Gosto de ler.
Por esses dias terminei e fiquei ruminando num livrinho de ensaios cujo título
é Melro, do Robert Musil. Deste livro precioso, li uma afirmativa curiosa e que
ao mesmo tempo traz uma possibilidade de desdobramento curiosa, no mínimo. Há,
na segunda recolha dos ensaios, que o livro traz, um intitulado O ÉDIPO AMEAÇADO. Pressupõe o autor o complexo
de Édipo, que veio colocar a psicanálise no centro das indagações da vida, como
o oráculo dos tempos modernos e descortina o fim de Édipo na sociedade contemporânea.
Crer no fim de
Édipo e de toda a ética que se lhe segue é pressupor também que o mundo cuja propriedade
sempre se ligou ao trágico não mais se guia pela força nele inscrita.

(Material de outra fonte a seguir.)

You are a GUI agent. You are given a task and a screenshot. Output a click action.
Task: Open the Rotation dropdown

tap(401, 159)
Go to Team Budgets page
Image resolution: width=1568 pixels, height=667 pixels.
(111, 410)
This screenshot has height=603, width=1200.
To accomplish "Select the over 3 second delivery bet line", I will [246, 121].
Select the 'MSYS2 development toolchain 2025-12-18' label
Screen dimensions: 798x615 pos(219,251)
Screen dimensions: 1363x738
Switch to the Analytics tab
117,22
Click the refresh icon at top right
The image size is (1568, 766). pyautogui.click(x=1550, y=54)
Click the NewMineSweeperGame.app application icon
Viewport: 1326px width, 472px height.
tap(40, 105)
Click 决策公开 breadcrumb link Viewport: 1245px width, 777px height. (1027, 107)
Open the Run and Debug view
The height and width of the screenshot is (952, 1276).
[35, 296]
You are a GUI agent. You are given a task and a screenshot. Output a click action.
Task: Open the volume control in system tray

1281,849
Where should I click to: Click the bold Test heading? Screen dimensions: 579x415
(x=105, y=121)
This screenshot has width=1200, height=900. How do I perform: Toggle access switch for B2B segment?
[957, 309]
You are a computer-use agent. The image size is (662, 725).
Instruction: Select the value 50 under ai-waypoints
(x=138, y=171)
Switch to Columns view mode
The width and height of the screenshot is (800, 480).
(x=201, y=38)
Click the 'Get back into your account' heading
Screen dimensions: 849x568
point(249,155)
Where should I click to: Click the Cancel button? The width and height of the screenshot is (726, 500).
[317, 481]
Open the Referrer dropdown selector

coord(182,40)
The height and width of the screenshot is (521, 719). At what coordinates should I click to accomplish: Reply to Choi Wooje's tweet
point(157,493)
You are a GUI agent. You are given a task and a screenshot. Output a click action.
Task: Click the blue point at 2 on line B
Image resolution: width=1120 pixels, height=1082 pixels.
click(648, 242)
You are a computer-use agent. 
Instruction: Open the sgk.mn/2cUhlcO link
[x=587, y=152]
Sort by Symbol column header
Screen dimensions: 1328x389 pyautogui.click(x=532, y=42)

Veem-se
suas manifestações por todo lado. Nas manifestações, na repressão desusada aos
manifestantes e ao fenômeno desta nova ética, inscrita na atuação dos black blocs.
O estado edipiano já não dá mais conta da sociedade, como o pai já não mais dá
conta de seus filhos. Vivem pais e filhos, estado e cidadãos, em mundos
díspares, muito embora alguma retórica bobalhona ainda se imiscua nesta nova
busca por caminhos. Esclareço o que vejo como retórica bobalhona (e edipiana).
Uma série delas:
a) A retórica pessolista, encarnada pelo bom
comportamento de sua figura maior – Marcelo Freixo;
b) A retórica marinista, por ora acoitada no
discurso pessebista;
c) A retórica petista, que abandonou os princípios
pessolistas por uma possibilidade falseadora da governabilidade;
d) A retórica dispersa nas camisas de muitos jovens
que revivem o bem pensante e descomprometido slogan do país deste a sua
descoberta, gigantes, verdes e amarelos, terra em que tudo dá, petróleo,
pré-sal – essas merdas que, desde Caminha, caminham no instinto fajuto da
nacionalidade;
e) A retórica peessedebista do tucanato da
propriedade privada. Curioso verificar como o discurso dos peessedebista
envelheceu. É o caminho mais direto à manutenção de uma ética edipiana. Talvez a
que mais se aproxime desta mesma ética é o populismo praticado pelos novos pais
dos pobres;
f)) A retórica dos neo e antigos cristãos da outra
ou da mesma face, com seu criacionismo, sua crença nos disfarces do
enriquecimento.
Os movimentos de
rua são o de um mundo que exige uma nova ética, uma nova postura do humano
frente à vida – na qual a festa e a destruição – o equilíbrio imperfeito do dia
seguinte se erija como preocupação única e eficaz.
(oswaldo
martins)
Não só os movimentos de rua, mas se há de fato uma ou algumas gerações que, longe do nosso século XX, se criou fora da experiência do trágico, estão em questão as formas de viver, de amar, de trabalhar etc etc etc. Engraçado é que a própria formulação do seu texto, "o humano frente a vida", carrega essa dimensão que parece não caber mais, ou por redefinição de humano, ou de vida, ou de ambos.